To annotate a phrase, highlight the phrase, ending with the mouse in the middle of the last word. The standard box will show up, and you can select the correct label. To dismiss the annotation box, click on the word it points to.
A document is saved by pressing the Save button. If you navigate away using the links on the top of the page, the document is not saved.
Configuration
There are two kinds of config files, corresponding to the two annotation methods (see below). The document-based method looks for config files that start with 'doc-' and the sentence-based method looks for config files that start with 'sent-'.

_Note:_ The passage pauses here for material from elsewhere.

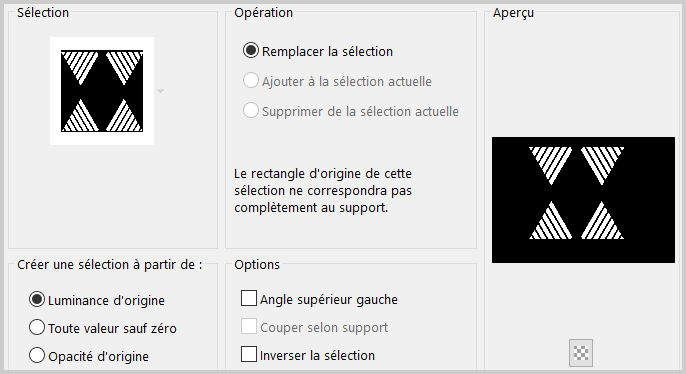Click the striped triangles selection thumbnail
The height and width of the screenshot is (374, 686).
102,91
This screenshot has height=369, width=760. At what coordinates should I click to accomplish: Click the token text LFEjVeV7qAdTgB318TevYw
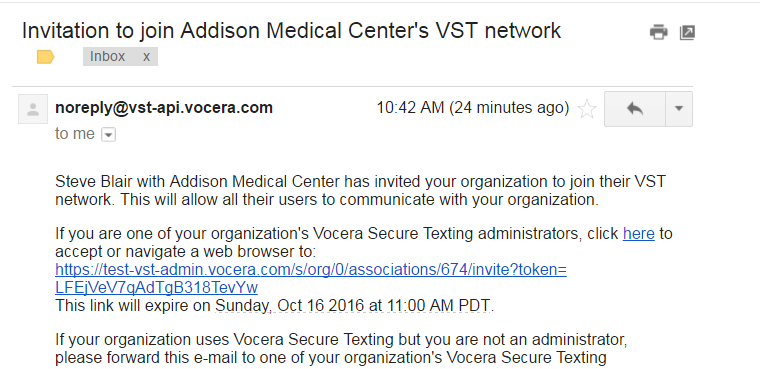tap(157, 288)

See the example config files for the minimally required set of options.
Annotation Methods
There are two main annotation methods supported: document-based, and sentence-based.
Document-based
The document-based method is a common paradigm. You point the software to a folder of documents and each is displayed in turn, and you annotate them.
Sentence-based
The sentence-based method is intended to allow a rapid annotation process. First, you need to
build an index using TextFileIndexer.java
, then you supply some seed names
in the config file. The system searches for these seed names in the index, and returns
a small number of sentences containing them. The annotator is encouraged to annotate
these correctly, and also annotate any other names which may appear. These new names then
join the list of seed names, and annotation continues.

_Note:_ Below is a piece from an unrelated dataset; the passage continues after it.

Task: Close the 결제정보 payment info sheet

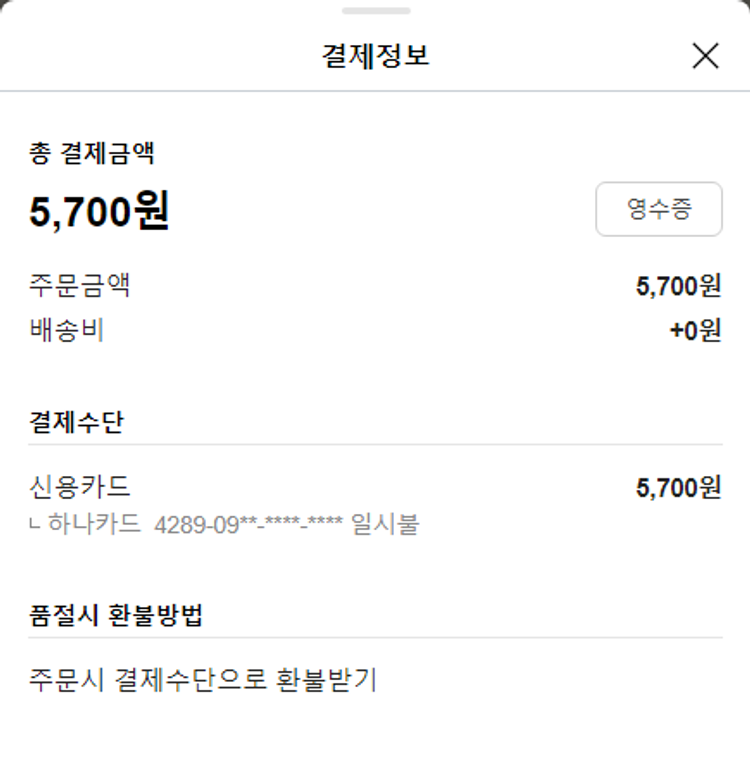Action: click(705, 56)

For example, if the seed name is 'Pete Sampras', then we might hope that 'Andre Agassi' will show up in the same sentence. If the annotator chooses to annotate 'Andre Agassi' also, then the system will retrieve new sentences containing 'Andre Agassi'. Presumably these sentences will contain entities such as 'Wimbledon' and 'New York City'. In principle, this will continue until some cap on the number of entities has been reached.
Using the sentence-based
First, you need to download a corpus. We have used Hindi for this. Run:
$ (If you don't already have nltk) sudo pip install -U nltk
$ python -m nltk.downloader indian
Now convert this:
$ cd data
$ python data/getindian.py
$ cd ..
You'll notice that this created files in data/txt/hindi
and in data/tajson/hindi
. Now build the index:
$ mvn dependency:copy-dependencies
$ ./scripts/buildindex.sh data/tajson/hindi/ data/index_hindi
That's it! There is already a config file called config/sent-Hindi.txt
that should get you started.
Non-speaker Helps
One major focus of the software is to allow non-speakers of a language to annotate text. Some features are: inline dictionary replacement, morphological awareness and coloring, entity propagation, entity suggestions, hints based on frequency and mutual information.
How to build an index
Use buildindex.sh
to build a local index for the sentence based mode. The indexdir
variable
will be put in the sentence-based config file. This, in turn calls TextFileIndexer.java
.
Command line tool
We also ship a lightweight command line tool for TALEN. This tool will read a folder of JSON TextAnnotations (more formats coming soon) and spin up a Java-only server, serving static HTML versions of each document. This will be used only for examination and exploration.
Install it as follows:
$ ./scripts/install-cli.sh
$ export PATH=$PATH:$HOME/software/talen/
(You can change the INSTALLDIR
in install-cli.sh
if you want it installed somewhere else). Now it is installed, you can run it
from any folder in your terminal:
$ talen-cli FolderOfTAFiles
This will serve static HTML documents at localhost:PORT
(default PORT
is 8008). You can run with additional options:
$ talen-cli FolderOfTAFiles -roman -port 8888
Where the -roman
option uses the ROMANIZATION
view in the TextAnnotation for text (if available), and the -port
option
uses the specified port.
Mechanical Turk
Although the main function of this software is a server based system, there is also a lightweight version that runs entirely in Javascript, for the express purpose of creating Mechanical Turk jobs.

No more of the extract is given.